The clipboard looked nervous, and said, “I’ll wait outside, Peter.” She turned and left before McCain could say anything.

  And then Eddie was there. “What’s your problem, eh?”

  “Same as always, Eddie: you. Now get your kit—”

  “There are two bodies here—”

  “I don’t care if there are 200 bodies. It’s major crime’s problem, so get out.”

  “You don’t understand.”

  McCain sighed through the mask, “I don’t need to understand, you prick. I need you at an armed robbery in Gipton. This scene has nothing to do with you anymore. How many more times!”

  “So what are you doing here?”

  “Making sure you leave. I know how anal you can get about a job.” He took hold of Eddie’s arm, and Eddie stopped dead.

  He looked at McCain’s chubby hand, and then he looked at McCain’s sunken eyes. “I’ll count to three.”

  McCain’s hand dropped away. “I want you breaking speed limits in five minutes.” He turned and left the house, and for a moment Eddie closed his eyes and tried to breathe deeply, tried to contact his inner self and calm down.

  “I’ll break your fucking legs in five minutes,” he whispered, watching McCain rolling the scene suit off his rotund body, hoping he’d fall flat on his arse.

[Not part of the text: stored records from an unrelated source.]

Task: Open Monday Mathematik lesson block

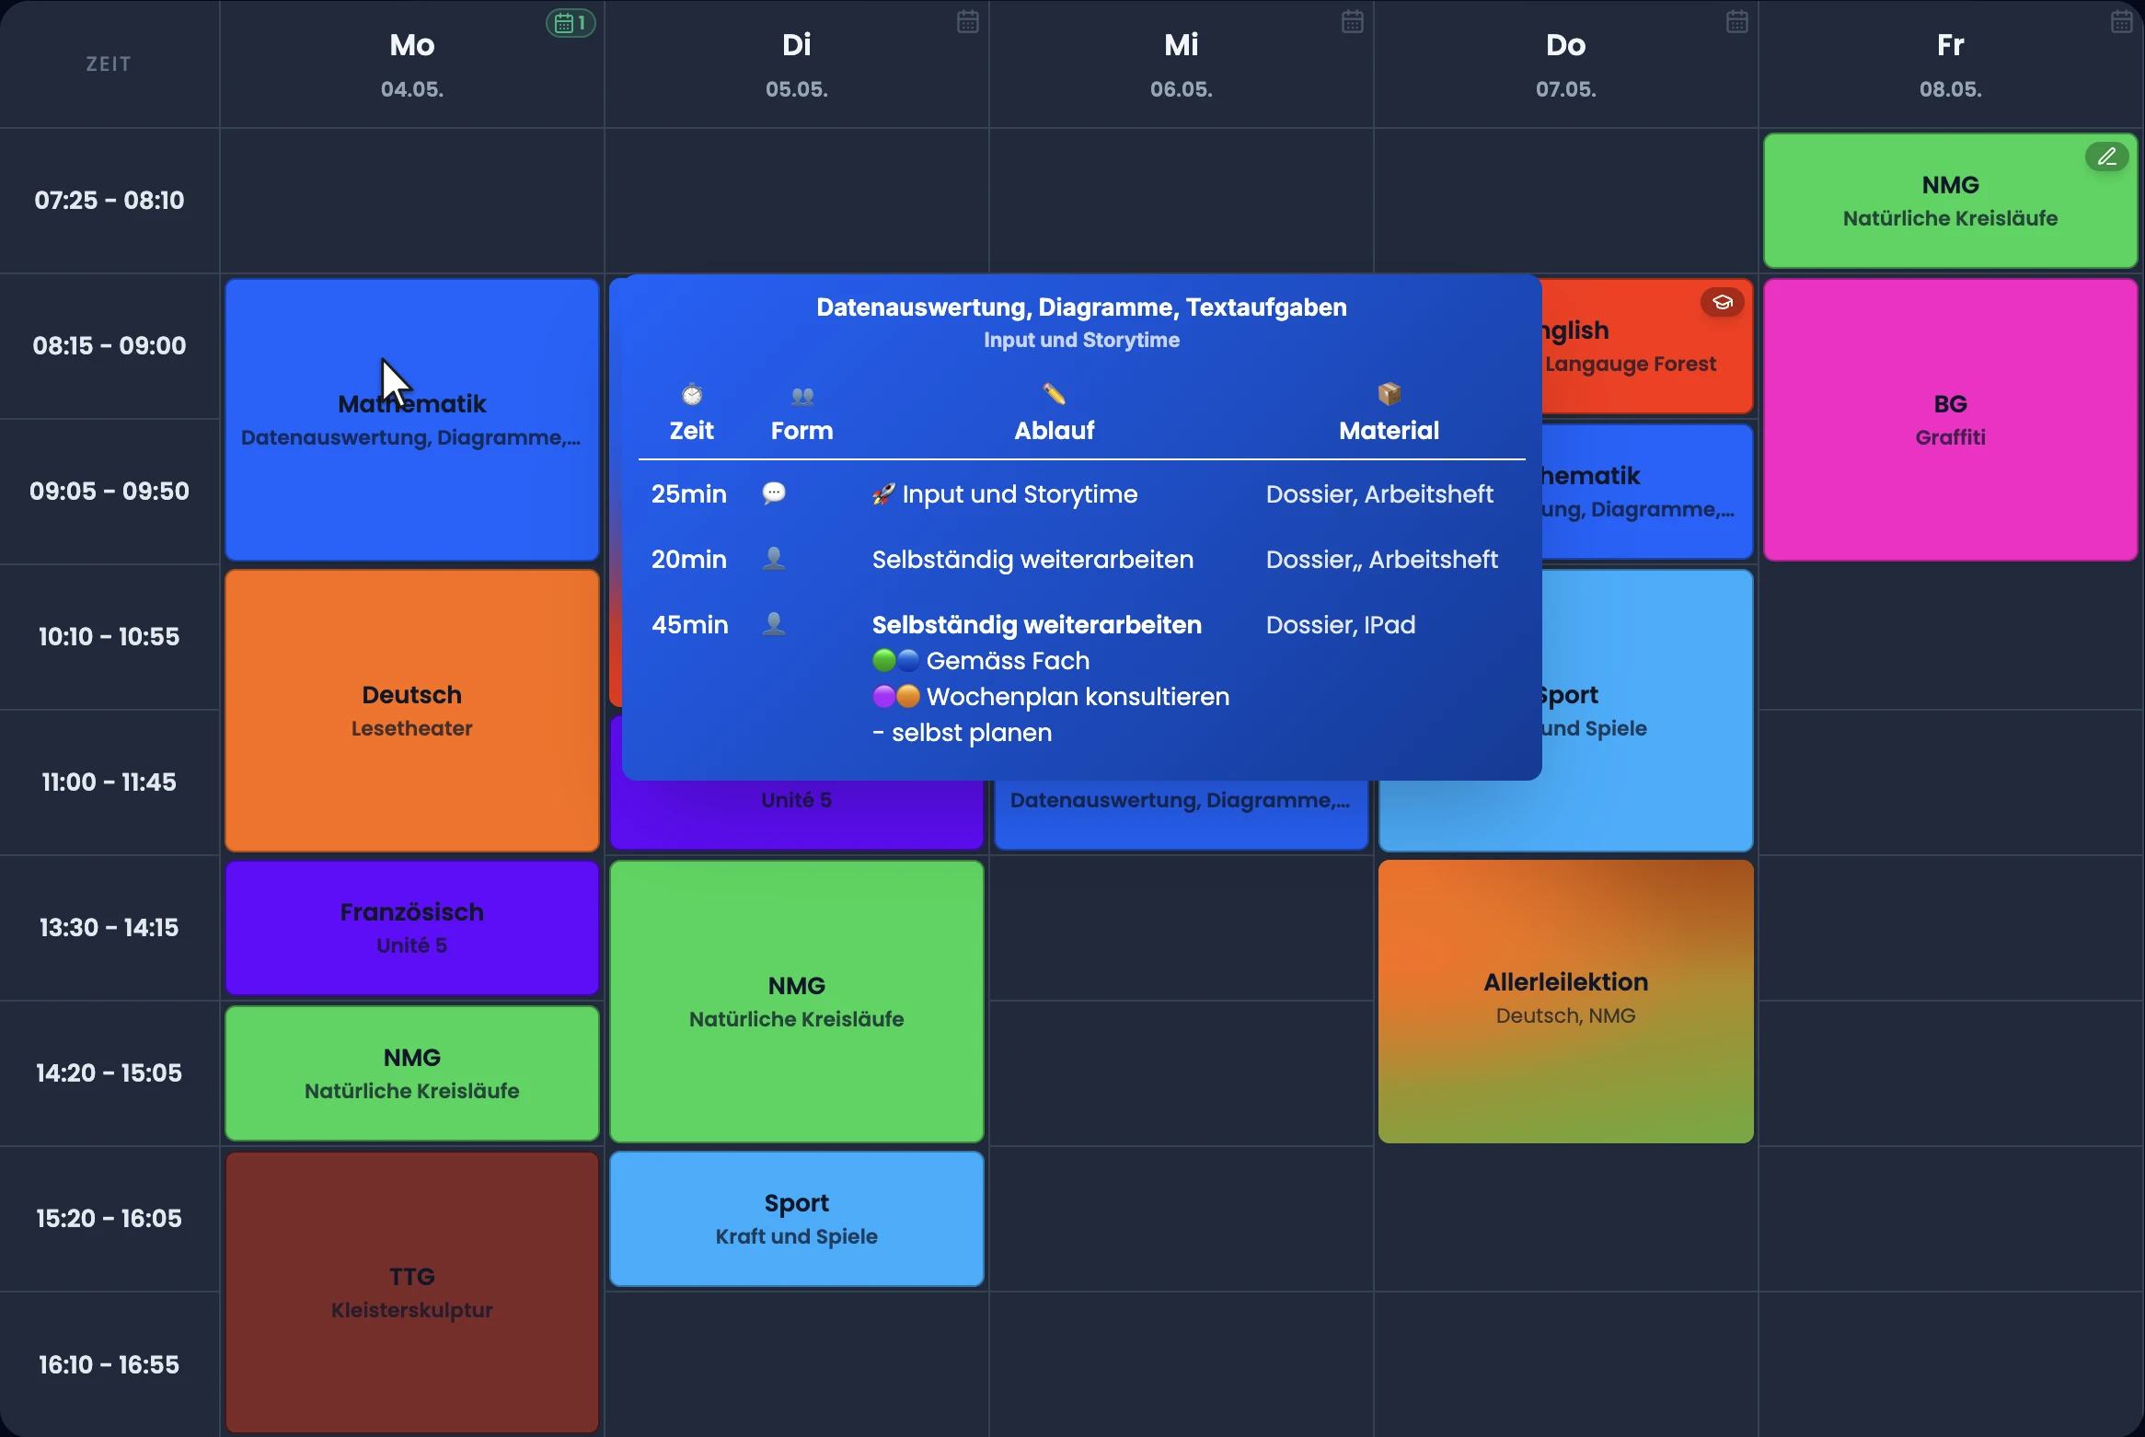Action: [412, 420]
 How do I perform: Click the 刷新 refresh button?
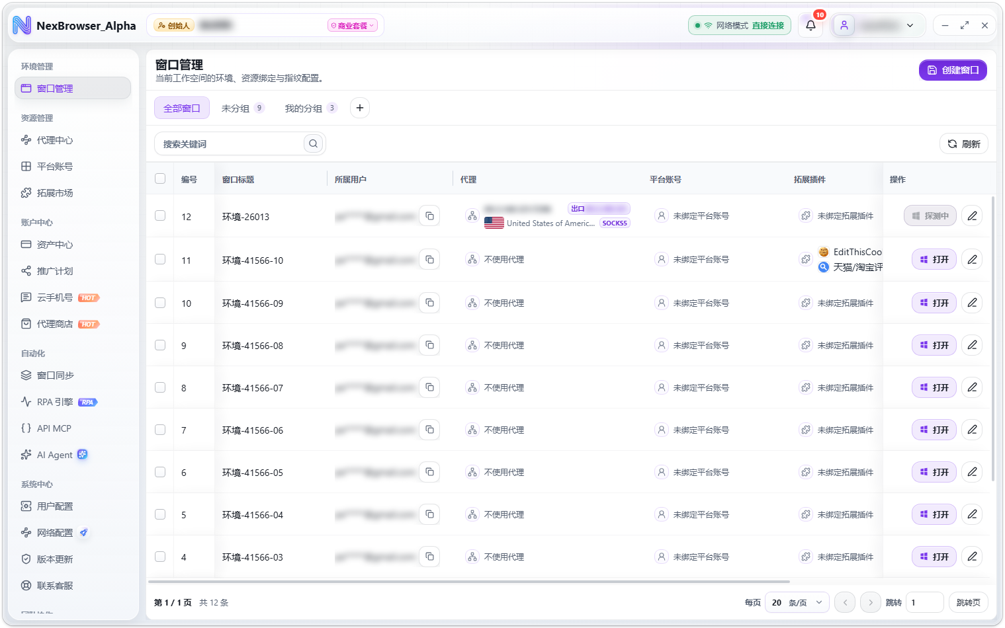coord(964,143)
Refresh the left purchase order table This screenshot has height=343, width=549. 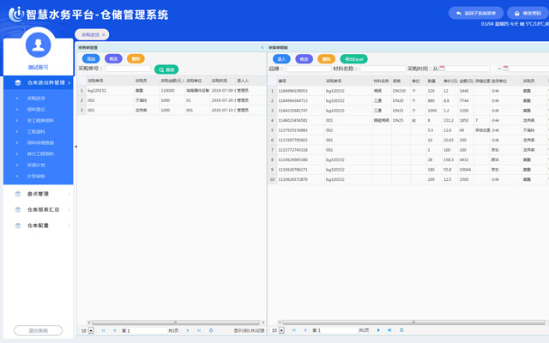(212, 330)
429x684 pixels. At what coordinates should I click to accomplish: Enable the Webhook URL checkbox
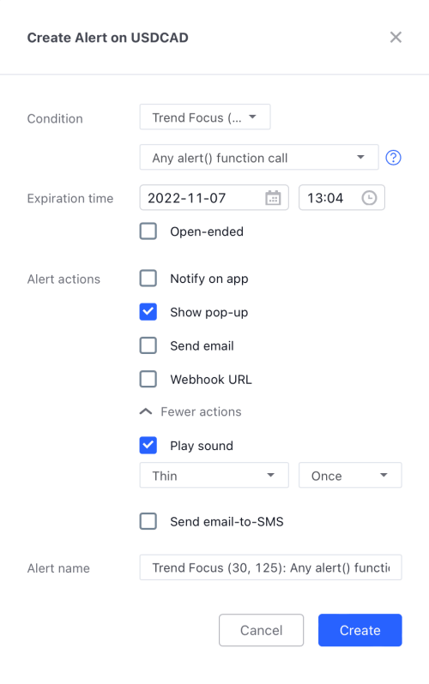point(148,379)
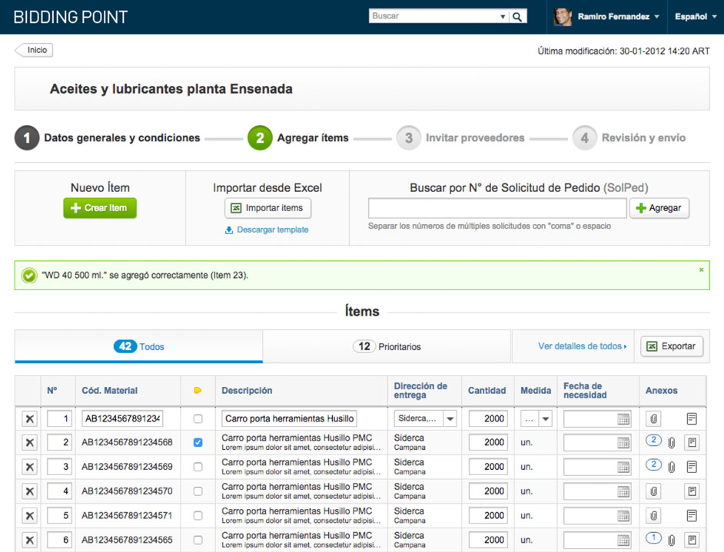Click Ramiro Fernandez avatar picture
Viewport: 724px width, 552px height.
click(563, 17)
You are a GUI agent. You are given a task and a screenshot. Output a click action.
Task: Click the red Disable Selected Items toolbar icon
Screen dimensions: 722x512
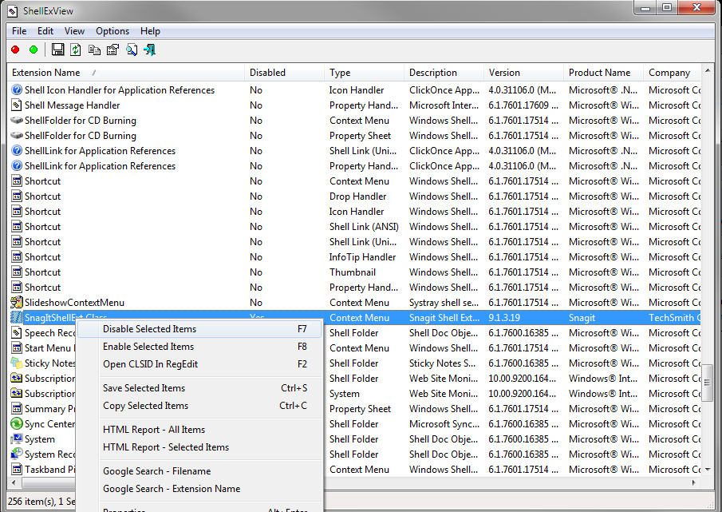(x=15, y=50)
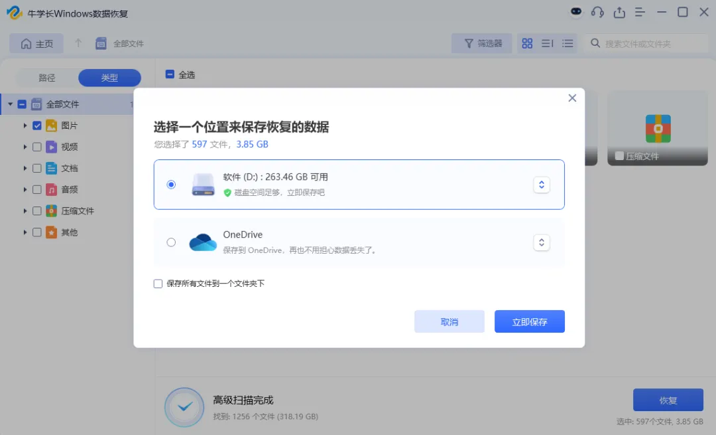Image resolution: width=716 pixels, height=435 pixels.
Task: Switch to detail list view icon
Action: (567, 43)
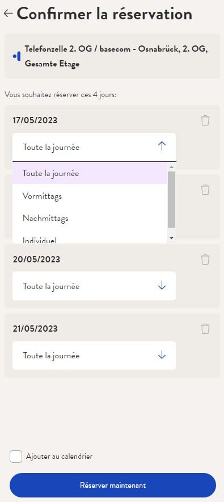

The svelte lady, probably from the professional standards department, put down her clipboard, approached McCain and they began talking, McCain nodding Eddie’s way every now and then.

  Whitely came down the stairs, and the place was quiet again now, quiet enough to hear the kid’s scene suit rustling. “I’m going to have to call my gaffer,” he said. “No way can I do this on my own.”

  “Yeah, well you wouldn’t be on your own if he’d piss off.”

  “Thanks, but I don’t want to get you in any more bother.”

  “You’d think we worked for competing companies, Christ’s sake.”

  “So, just quickly, what makes you think it’s a double murder?”

  Eddie turned his attention away from McCain, looked back at the kid, and eventually said, “Four things, initially. There are drag marks leading to his feet—”

  “Eddie!” McCain shouted.

  Eddie grabbed the door, yanked it wide and screamed, “Will you just fuck off!” And then he was out of the house, scuttling down the driveway, almost running in his haste to get to McCain. McCain saw this and tried to get out of his suit even quicker, but snagged a shoe and went down heavily on his backside. Several neighbours laughed. The PCSOs laughed.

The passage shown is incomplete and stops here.